Bei keinem Team wurden in den letzten Monaten die Fehler so zerpflückt. Ob Fahrfehler, Strategie, Teamorder - immer wieder öffneten Lando Norris, Oscar Piastri und McLaren die Tür für Max Verstappen, Mercedes oder Ferrari. Morgen im ersten Formel-1-Rennen von 2025 in Australien kann McLaren nun beweisen, dass man nicht nur Favorit ist - sondern der Rolle auch gerecht wird.

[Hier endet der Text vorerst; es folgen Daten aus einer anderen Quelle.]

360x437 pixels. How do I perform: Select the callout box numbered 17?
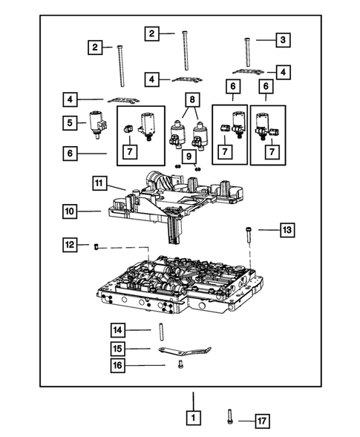[x=261, y=420]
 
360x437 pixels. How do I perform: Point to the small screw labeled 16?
[x=180, y=364]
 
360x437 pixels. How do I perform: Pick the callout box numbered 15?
[x=117, y=347]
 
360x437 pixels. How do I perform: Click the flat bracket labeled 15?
[x=184, y=349]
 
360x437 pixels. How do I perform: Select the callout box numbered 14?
[x=117, y=329]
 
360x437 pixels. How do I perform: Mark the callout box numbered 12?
[x=68, y=244]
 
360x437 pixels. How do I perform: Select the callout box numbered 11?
[x=100, y=182]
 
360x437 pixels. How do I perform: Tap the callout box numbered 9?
[x=189, y=157]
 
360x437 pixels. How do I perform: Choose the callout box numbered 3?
[x=283, y=39]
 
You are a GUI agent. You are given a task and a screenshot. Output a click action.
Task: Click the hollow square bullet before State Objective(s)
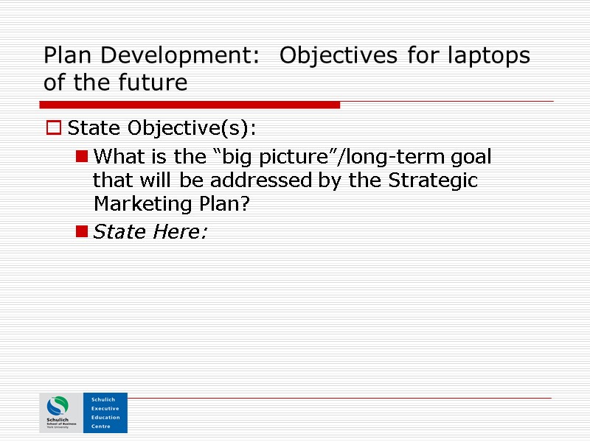(53, 129)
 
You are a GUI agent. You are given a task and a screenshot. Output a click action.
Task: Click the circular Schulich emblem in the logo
(57, 407)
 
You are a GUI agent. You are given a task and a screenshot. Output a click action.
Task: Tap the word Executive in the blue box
(105, 408)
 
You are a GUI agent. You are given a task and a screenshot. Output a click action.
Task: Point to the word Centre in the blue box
(101, 426)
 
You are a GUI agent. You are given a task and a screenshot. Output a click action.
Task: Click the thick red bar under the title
(192, 105)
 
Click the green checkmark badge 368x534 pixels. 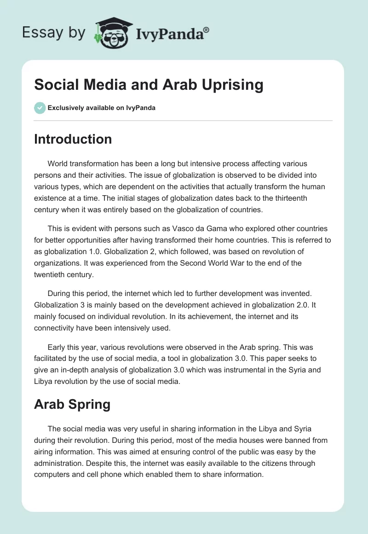(x=40, y=108)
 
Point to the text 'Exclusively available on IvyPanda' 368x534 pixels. (x=101, y=108)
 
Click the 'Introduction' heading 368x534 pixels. (x=73, y=139)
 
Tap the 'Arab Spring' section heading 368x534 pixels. (x=72, y=404)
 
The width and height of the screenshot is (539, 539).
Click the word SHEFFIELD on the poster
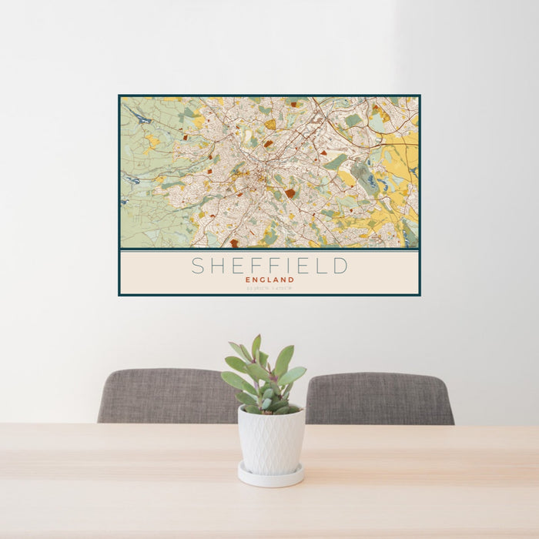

Nach dem ersten Qualifying am Samstag kann man hier nämlich durchaus eine Unterscheidung einziehen. Beide Fahrer patzten im Q3 auf ihrem ersten Versuch. Der McLaren war so stark, dass beide es im zweiten Versuch mit 0,385 (Norris) respektive 0,301 (Piastri) Sekunden Vorsprung auf Red Bull locker hinbiegen konnten. Aber für einige Minuten hielt Max Verstappen die provisorische Pole. Nur eine rote Flagge oder ein vermurkster zweiter Versuch trennte McLaren von einer herben Enttäuschung.

Lando Norris im McLaren
Es war kein sauberes Qualifying von McLaren in Australien, Foto: IMAGO / HochZwei

Regen-Schreckgespenst Max Verstappen für das Australien-Rennen

Fehler sind in Australien schlicht zu teuer. Der Albert Park Circuit räumt keinen Platz dafür ein. Wer zu viel will, findet Gras, Kies oder eine Wand. Norris und Piastri klagten nach dem Qualifying beide über teils bissiges Fahrgefühl. Was ihr Teamchef Andrea Stella weniger aufs Auto und mehr auf die Strecke schiebt, die eben so wenig Spielraum bietet und zugleich mit vielen kleinen Verschiebungen und Mini-Wellen im Asphalt zu Fehlern geradezu einlädt.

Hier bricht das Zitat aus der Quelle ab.